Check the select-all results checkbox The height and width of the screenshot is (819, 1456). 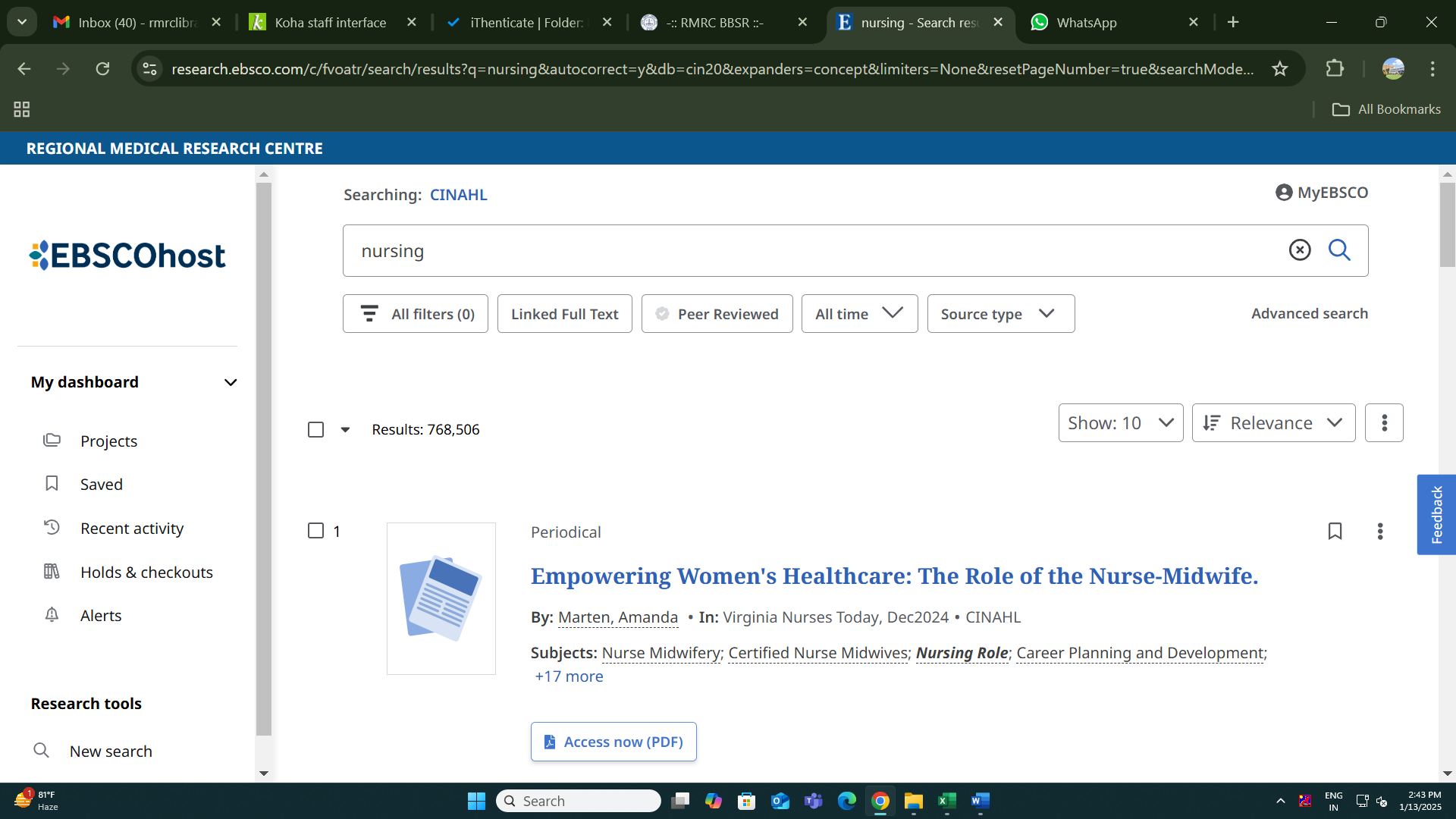[316, 430]
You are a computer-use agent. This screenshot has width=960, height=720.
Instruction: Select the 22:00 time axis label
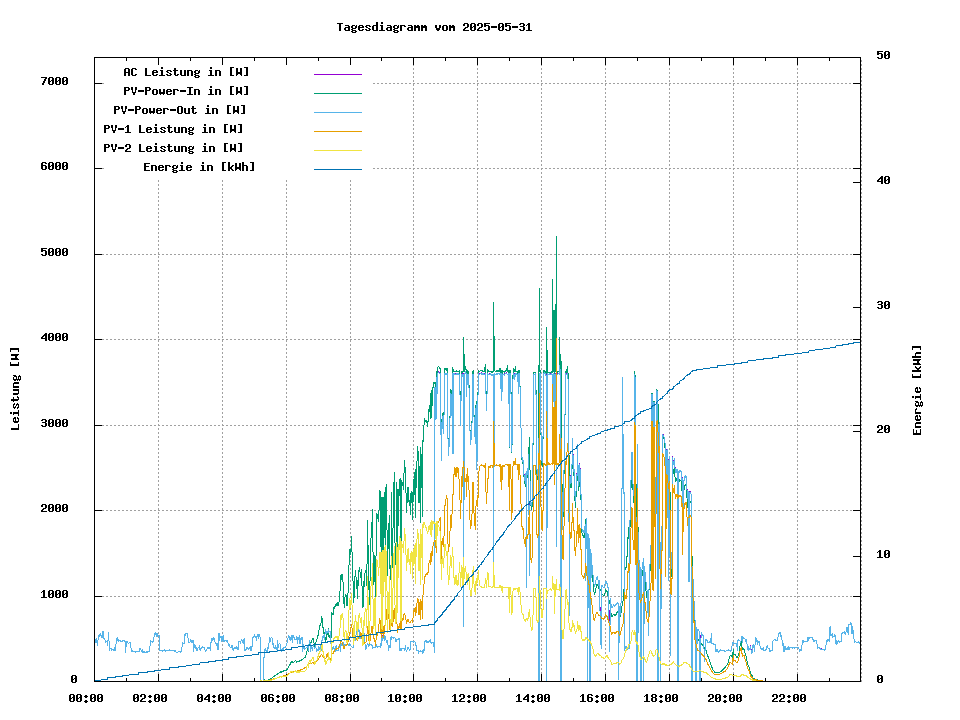coord(789,698)
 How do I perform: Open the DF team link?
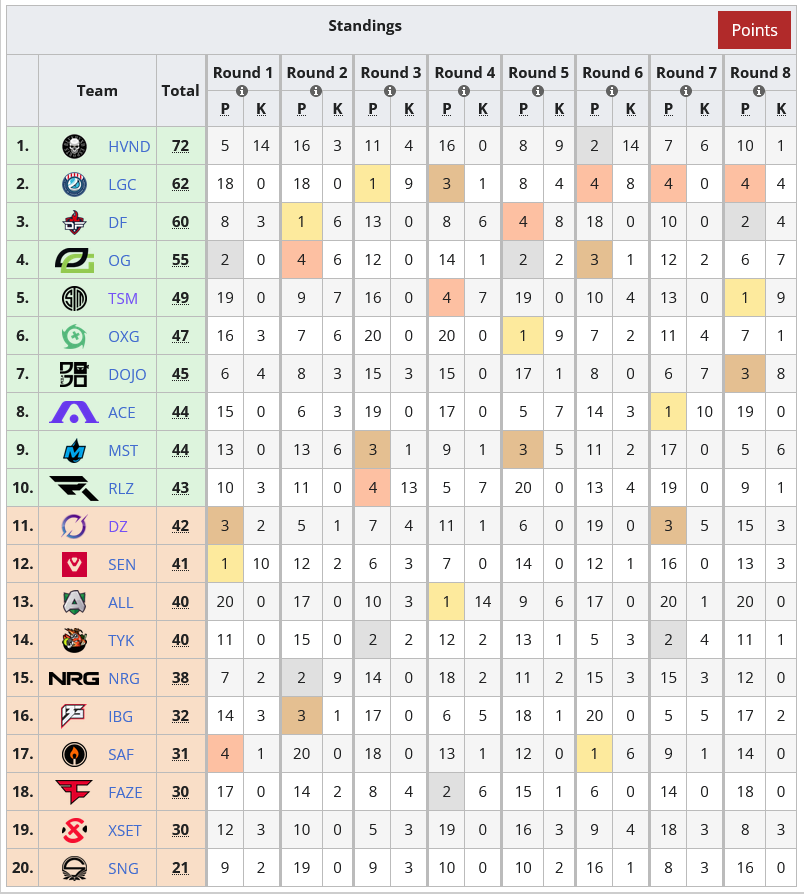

PROBLEM:
Reproduce the data from the line containing "You are a computer-use" through the end of the data, inclusive, substituting "timeline marker" for "time axis label" and leaving everything else unchanged. Omit the pictures from your answer.

TASK RESULT:
You are a computer-use agent. This screenshot has width=960, height=720.
Instruction: Select the 22:00 timeline marker
coord(789,698)
 How do I perform: Open the DF team link?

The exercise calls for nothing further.